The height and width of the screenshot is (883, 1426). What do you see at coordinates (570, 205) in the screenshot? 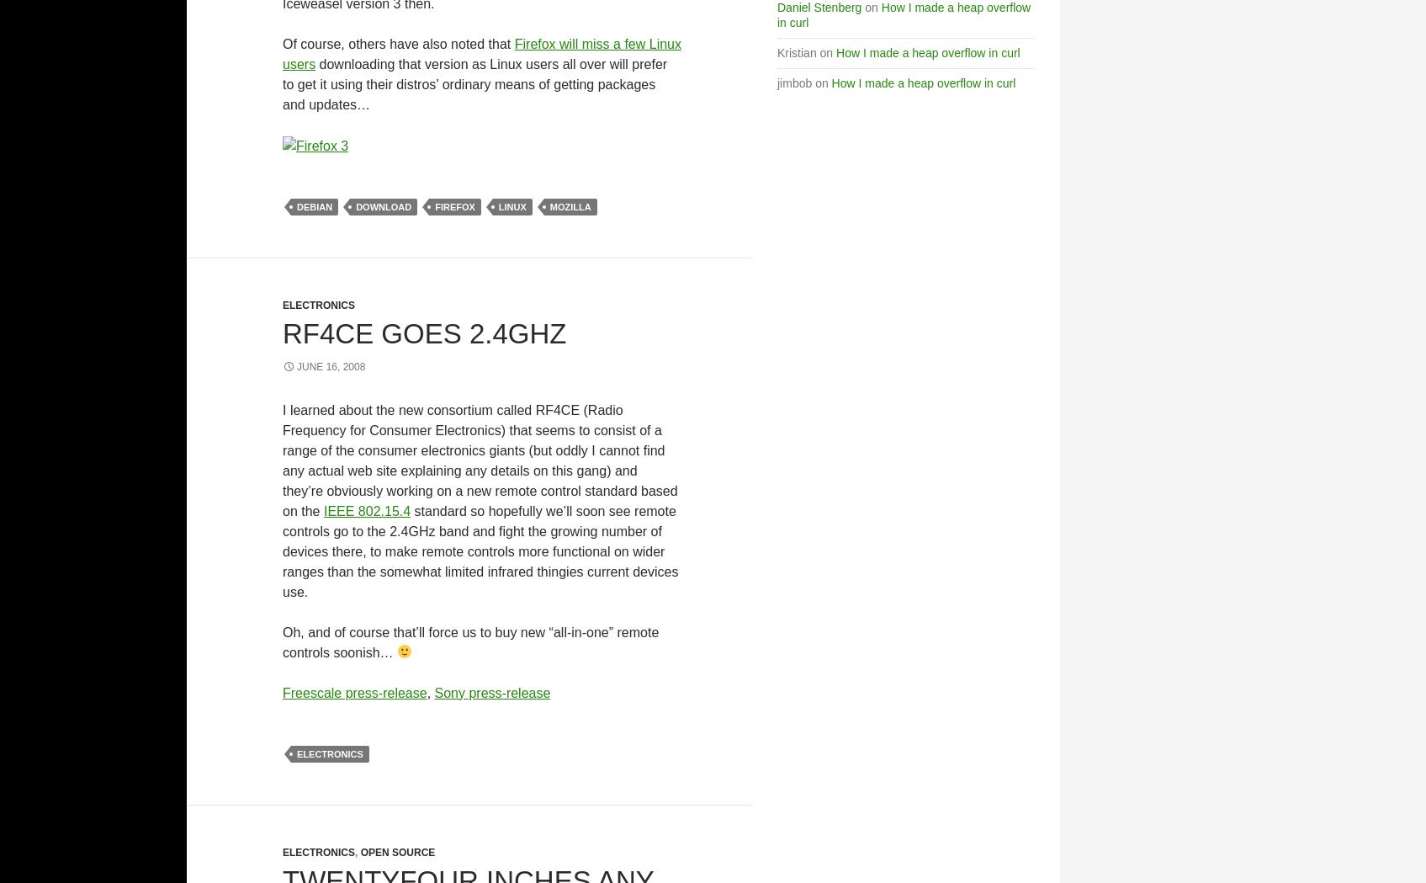
I see `'Mozilla'` at bounding box center [570, 205].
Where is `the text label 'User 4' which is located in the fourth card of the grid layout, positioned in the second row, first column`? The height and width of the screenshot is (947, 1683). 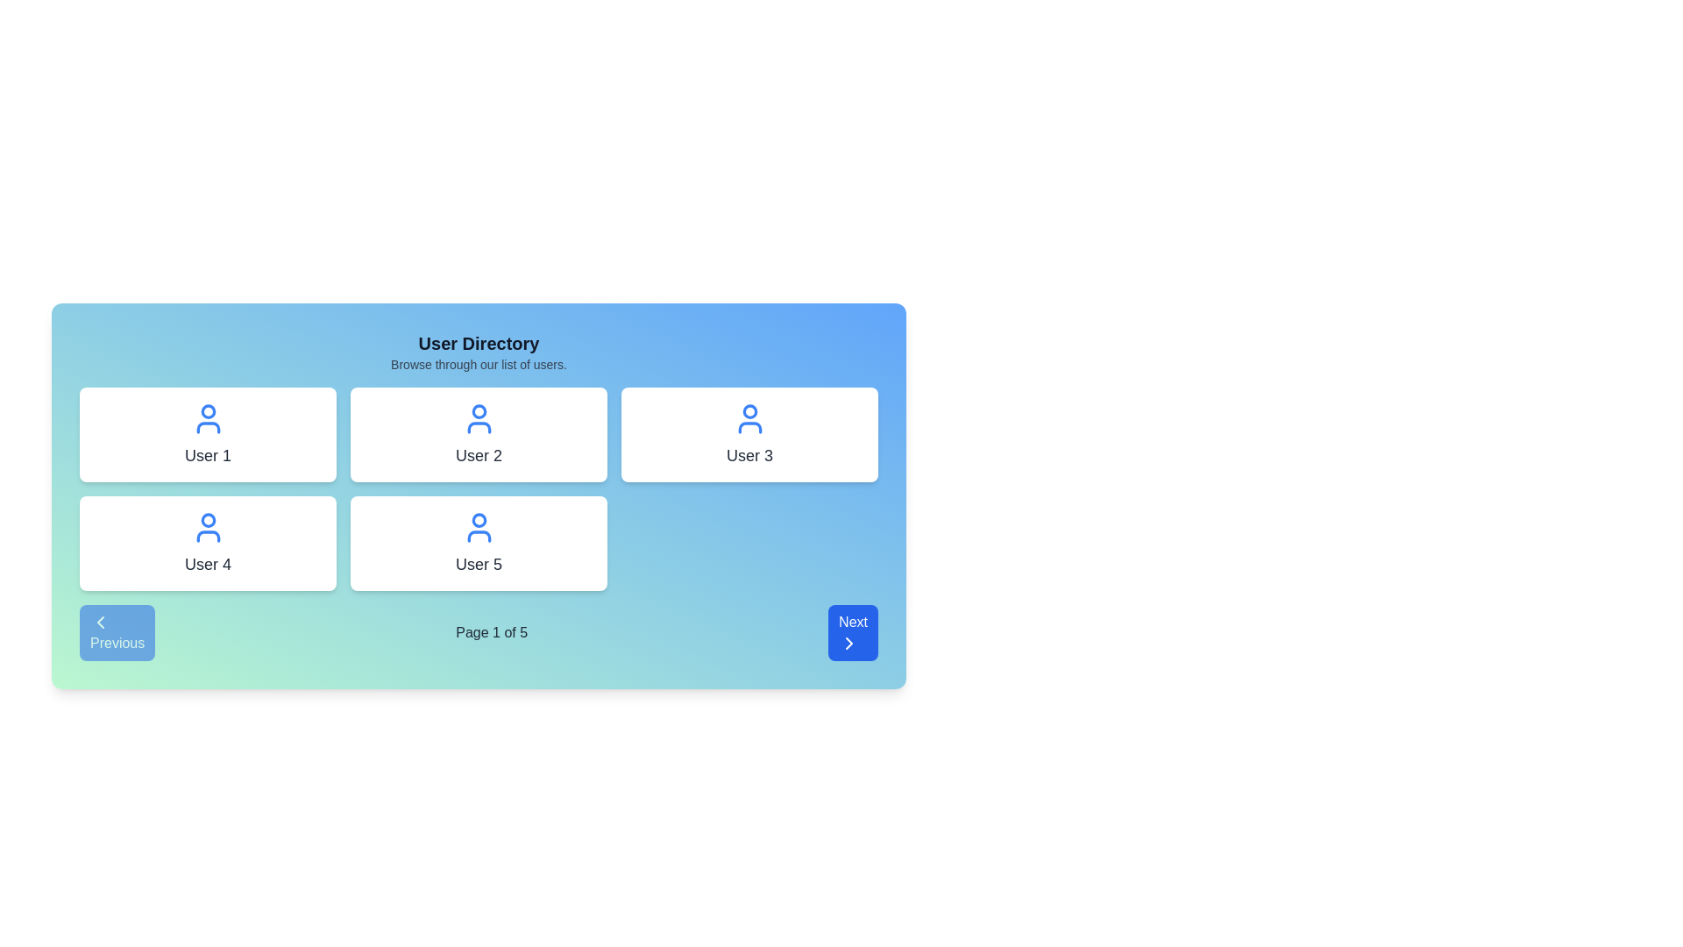
the text label 'User 4' which is located in the fourth card of the grid layout, positioned in the second row, first column is located at coordinates (208, 565).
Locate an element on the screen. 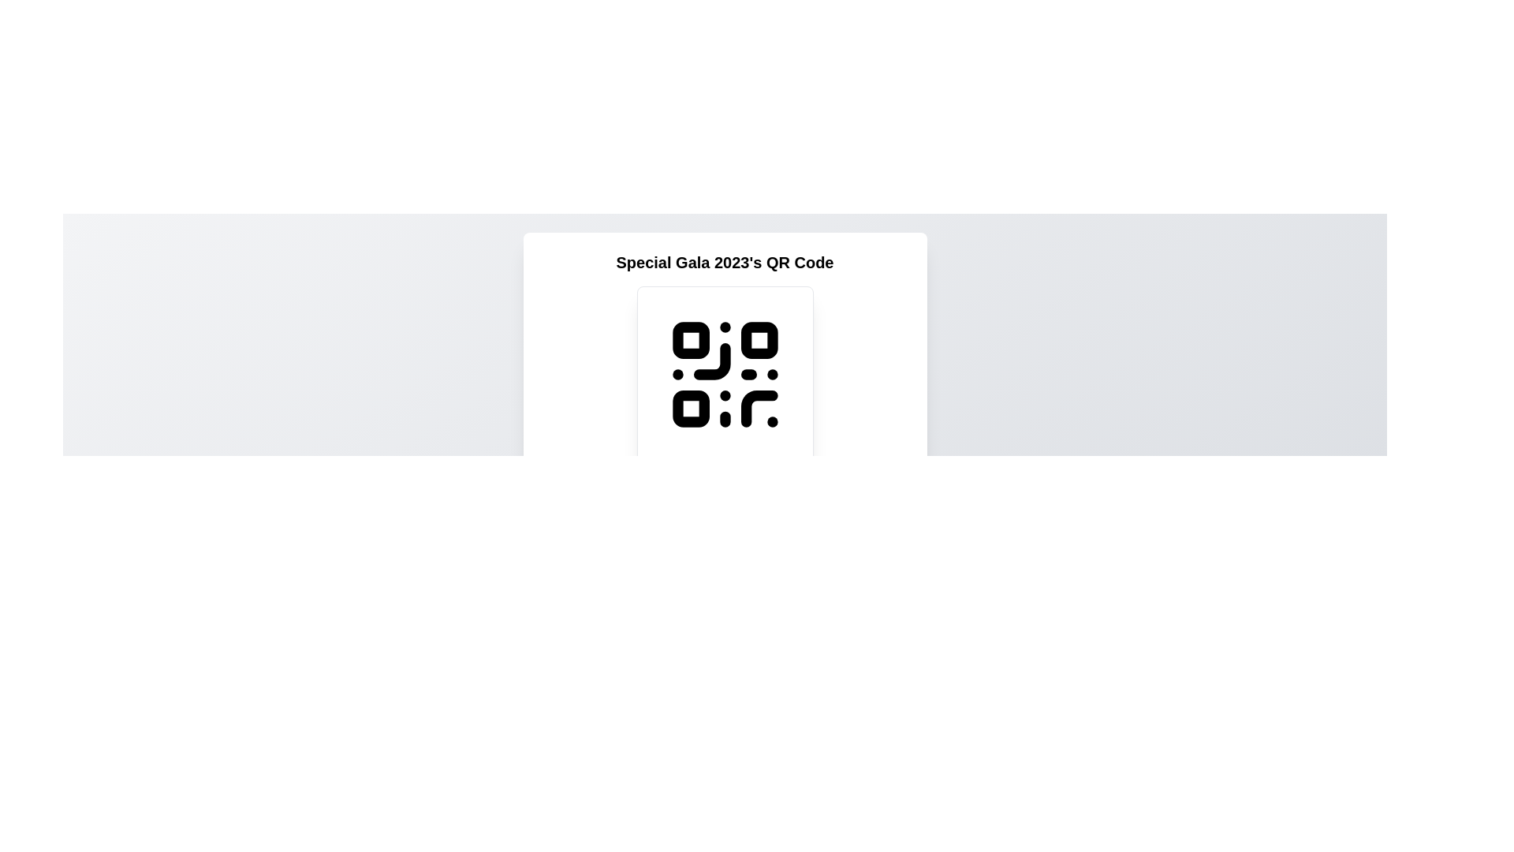 Image resolution: width=1514 pixels, height=852 pixels. the small, square shape with rounded corners and filled in white located in the top-left corner of the QR code area, if interaction is supported is located at coordinates (691, 339).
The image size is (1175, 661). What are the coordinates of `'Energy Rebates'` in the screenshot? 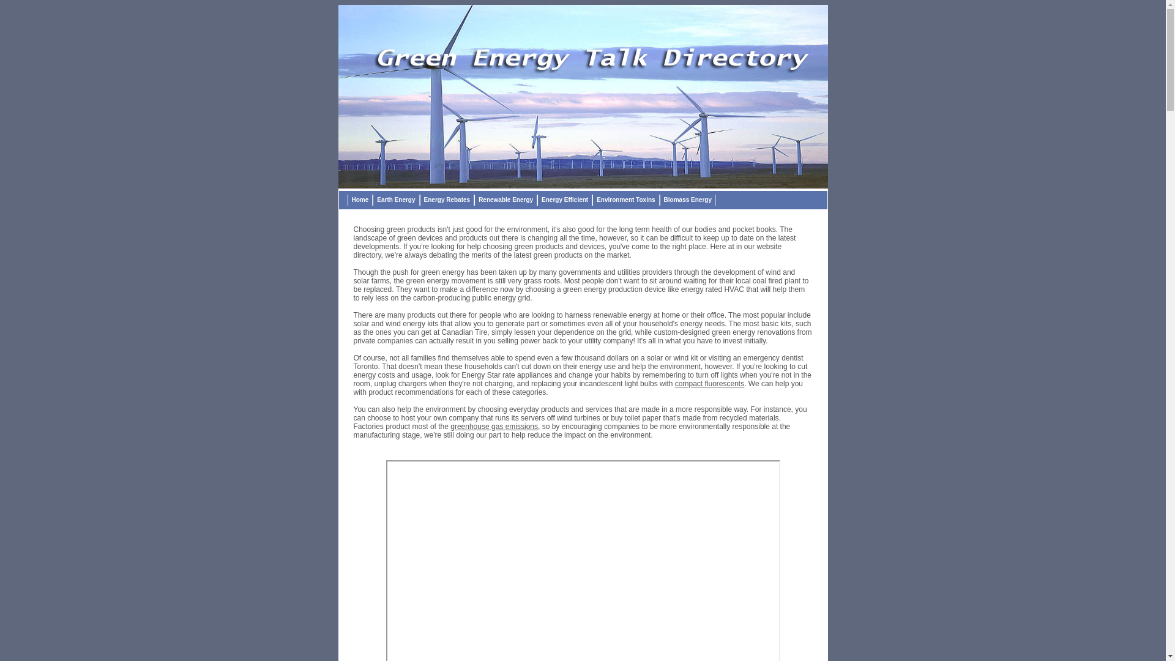 It's located at (446, 199).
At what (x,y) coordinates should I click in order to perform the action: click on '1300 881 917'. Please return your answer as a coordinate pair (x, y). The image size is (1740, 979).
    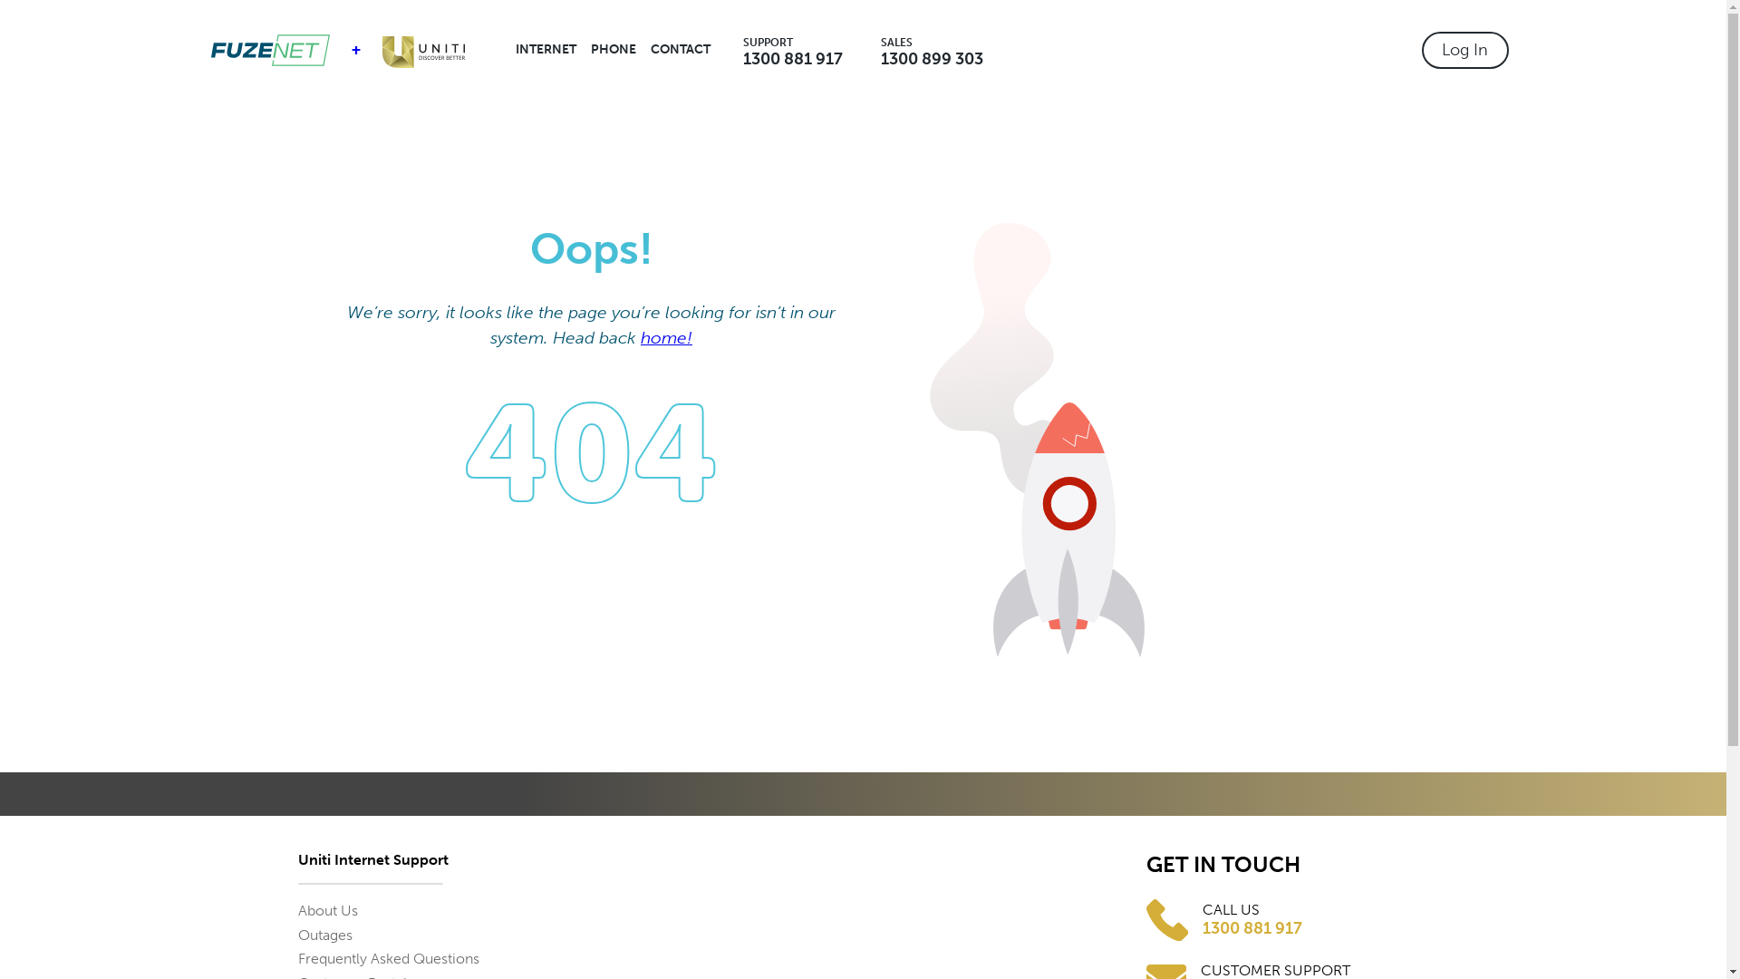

--*--

= Task statement =
Starting at the beginning of the records and ending with the line that contains "center [570, 205].", arrange those lines as a numbered list. Skip any blank lines and leave out the pictures.

= Answer to this exercise =
1. The height and width of the screenshot is (883, 1426). What do you see at coordinates (570, 205) in the screenshot? 
2. I see `'Mozilla'` at bounding box center [570, 205].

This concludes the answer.